EXCERPTED TEXT
--- START ---
Stomach and Duodenal Ulcers

Family Health Diary

Common symptoms include:

  • Pain which is worse between meals or in the middle of the night, and eased by eating (duodenal ulcer)
  • Pain which is aggravated by eating (stomach ulcer)
  • Pain which can last anywhere from a few minutes to hours
  • Pain which can disappear for days or weeks at a time
  • Other symptoms may include belching, bloating, nausea, vomiting, fatigue and weight loss.

What causes ulcers?

Ulcers form when the moist inner lining (the mucous membrane) of the digestive tract becomes damaged and inflamed. Ulcers in the stomach are called gastric ulcers. When they occur in the duodenum (the first part of the small intestine, which attaches to the bottom of the stomach) they are called duodenal ulcers. Collectively they are called peptic ulcers. Duodenal ulcers commonly occur for the first time between 30–50 years of age, while stomach ulcers are more common in people over the age of 60. Children and teenagers rarely suffer from digestive ulcers.
--- END ---
YOUR INSTRUCTIONS
Answer these questions from the ulcers text:
1. According to the list of symptoms, what eases the pain of a duodenal ulcer?
2. What name does the text give to the first part of the small intestine?
3. In what age group are stomach ulcers more common?

INFORMATION SHOWN
--- START ---
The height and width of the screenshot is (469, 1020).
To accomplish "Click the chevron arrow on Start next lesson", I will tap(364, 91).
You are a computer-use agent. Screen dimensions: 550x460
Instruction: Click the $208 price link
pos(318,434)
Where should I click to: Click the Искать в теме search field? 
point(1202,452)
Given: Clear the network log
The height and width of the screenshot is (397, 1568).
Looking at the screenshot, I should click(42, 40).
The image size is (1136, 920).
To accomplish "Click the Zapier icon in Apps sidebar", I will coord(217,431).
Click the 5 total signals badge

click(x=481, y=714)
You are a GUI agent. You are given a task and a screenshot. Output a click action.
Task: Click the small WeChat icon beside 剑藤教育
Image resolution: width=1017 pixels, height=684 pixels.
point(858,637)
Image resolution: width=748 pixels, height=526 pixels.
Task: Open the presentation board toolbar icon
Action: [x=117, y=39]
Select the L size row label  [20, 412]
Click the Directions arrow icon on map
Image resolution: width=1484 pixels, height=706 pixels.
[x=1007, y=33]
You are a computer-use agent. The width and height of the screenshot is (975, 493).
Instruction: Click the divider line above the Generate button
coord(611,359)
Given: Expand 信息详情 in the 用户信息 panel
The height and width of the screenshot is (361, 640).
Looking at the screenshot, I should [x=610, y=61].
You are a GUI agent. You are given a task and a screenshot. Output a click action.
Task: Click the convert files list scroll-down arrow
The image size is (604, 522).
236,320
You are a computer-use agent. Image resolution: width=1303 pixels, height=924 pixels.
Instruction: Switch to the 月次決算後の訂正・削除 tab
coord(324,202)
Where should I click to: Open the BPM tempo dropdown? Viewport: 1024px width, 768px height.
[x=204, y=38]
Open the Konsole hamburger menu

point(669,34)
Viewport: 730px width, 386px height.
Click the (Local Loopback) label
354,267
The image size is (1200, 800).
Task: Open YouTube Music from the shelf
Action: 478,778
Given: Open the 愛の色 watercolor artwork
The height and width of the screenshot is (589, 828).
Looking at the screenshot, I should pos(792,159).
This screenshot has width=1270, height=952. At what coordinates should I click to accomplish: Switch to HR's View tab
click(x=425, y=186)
--- END ---
SOLUTION BELOW
1. Eating eases the pain of a duodenal ulcer.
2. The first part of the small intestine is called the duodenum.
3. Stomach ulcers are more common in people over the age of 60.